What is needed => Go through the entries below and copy each line that holds the word "will".

Extracted material =>

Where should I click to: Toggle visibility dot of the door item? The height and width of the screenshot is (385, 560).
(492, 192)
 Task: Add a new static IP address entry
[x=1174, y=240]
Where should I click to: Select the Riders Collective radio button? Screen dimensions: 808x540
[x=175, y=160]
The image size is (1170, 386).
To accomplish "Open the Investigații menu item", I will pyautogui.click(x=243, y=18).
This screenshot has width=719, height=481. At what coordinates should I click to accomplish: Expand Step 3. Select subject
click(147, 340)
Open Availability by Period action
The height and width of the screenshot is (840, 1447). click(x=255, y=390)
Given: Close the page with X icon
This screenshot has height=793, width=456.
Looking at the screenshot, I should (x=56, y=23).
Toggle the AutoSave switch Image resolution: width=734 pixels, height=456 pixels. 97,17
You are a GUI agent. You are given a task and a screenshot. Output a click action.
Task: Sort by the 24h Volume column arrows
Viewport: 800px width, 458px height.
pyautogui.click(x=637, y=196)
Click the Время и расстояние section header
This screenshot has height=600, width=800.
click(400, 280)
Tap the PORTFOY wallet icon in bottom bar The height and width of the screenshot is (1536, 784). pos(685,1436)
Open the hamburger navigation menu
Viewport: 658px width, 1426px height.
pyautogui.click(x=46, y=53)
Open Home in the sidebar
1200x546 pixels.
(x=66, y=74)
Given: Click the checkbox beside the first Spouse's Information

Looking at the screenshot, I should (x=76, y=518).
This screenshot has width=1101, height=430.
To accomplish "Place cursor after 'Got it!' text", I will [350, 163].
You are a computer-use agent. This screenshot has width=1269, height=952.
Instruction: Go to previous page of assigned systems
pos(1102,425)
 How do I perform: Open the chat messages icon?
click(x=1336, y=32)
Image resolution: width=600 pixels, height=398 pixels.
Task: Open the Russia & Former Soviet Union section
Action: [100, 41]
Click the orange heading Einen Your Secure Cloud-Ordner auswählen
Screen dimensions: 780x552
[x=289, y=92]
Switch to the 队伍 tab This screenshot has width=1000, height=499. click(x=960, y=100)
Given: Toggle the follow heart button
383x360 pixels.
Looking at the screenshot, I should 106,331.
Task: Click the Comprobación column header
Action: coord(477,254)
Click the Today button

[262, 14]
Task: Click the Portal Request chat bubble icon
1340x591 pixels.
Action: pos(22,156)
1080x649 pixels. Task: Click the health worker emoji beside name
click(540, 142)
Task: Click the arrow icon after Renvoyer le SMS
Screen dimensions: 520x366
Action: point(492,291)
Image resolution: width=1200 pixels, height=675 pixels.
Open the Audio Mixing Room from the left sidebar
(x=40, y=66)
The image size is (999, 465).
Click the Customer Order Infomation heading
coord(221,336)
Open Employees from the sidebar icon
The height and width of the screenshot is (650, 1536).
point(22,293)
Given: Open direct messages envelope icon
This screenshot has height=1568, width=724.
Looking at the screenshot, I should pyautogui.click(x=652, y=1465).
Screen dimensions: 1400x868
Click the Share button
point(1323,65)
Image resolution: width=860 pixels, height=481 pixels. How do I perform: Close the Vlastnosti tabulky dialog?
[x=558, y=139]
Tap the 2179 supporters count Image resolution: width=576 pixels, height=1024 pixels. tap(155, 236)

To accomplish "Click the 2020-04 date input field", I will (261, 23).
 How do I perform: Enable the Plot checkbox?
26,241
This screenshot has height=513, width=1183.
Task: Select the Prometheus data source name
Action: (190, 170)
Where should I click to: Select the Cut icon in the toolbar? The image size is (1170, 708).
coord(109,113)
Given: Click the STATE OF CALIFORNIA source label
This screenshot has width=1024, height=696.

Task result =>
To accomplish "Open the Investigații menu item", I will pyautogui.click(x=243, y=18).
To accomplish "Place cursor after 'Got it!' text", I will [350, 163].
To accomplish "Click the 2020-04 date input field", I will (261, 23).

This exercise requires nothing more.